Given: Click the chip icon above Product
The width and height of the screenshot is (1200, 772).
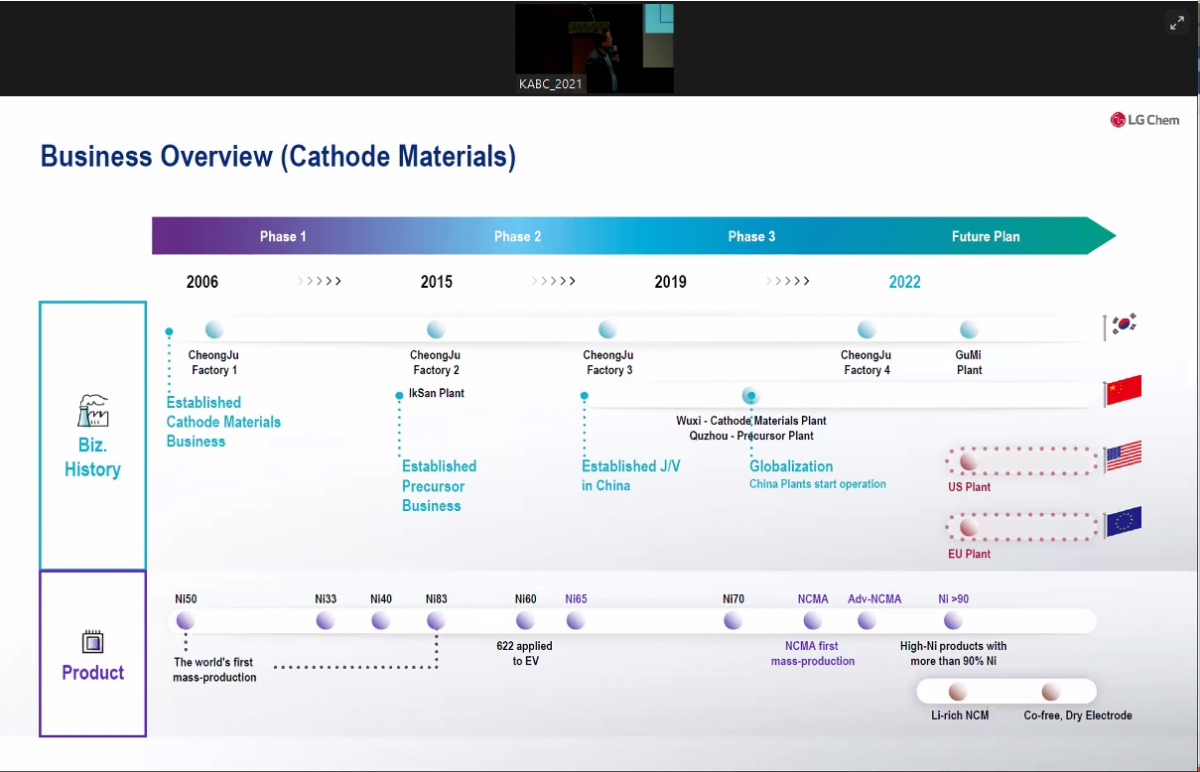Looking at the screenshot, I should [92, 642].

========

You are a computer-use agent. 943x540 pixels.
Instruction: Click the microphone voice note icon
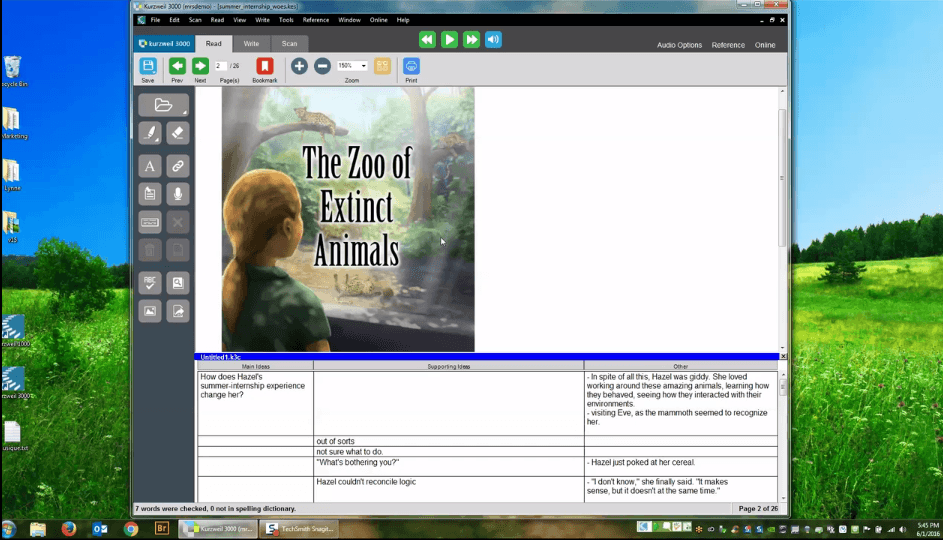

========

● ACTIVITY:
Please work out how many lines above carry "icon", writing only the result.

● RESULT FOR THIS TASK:
2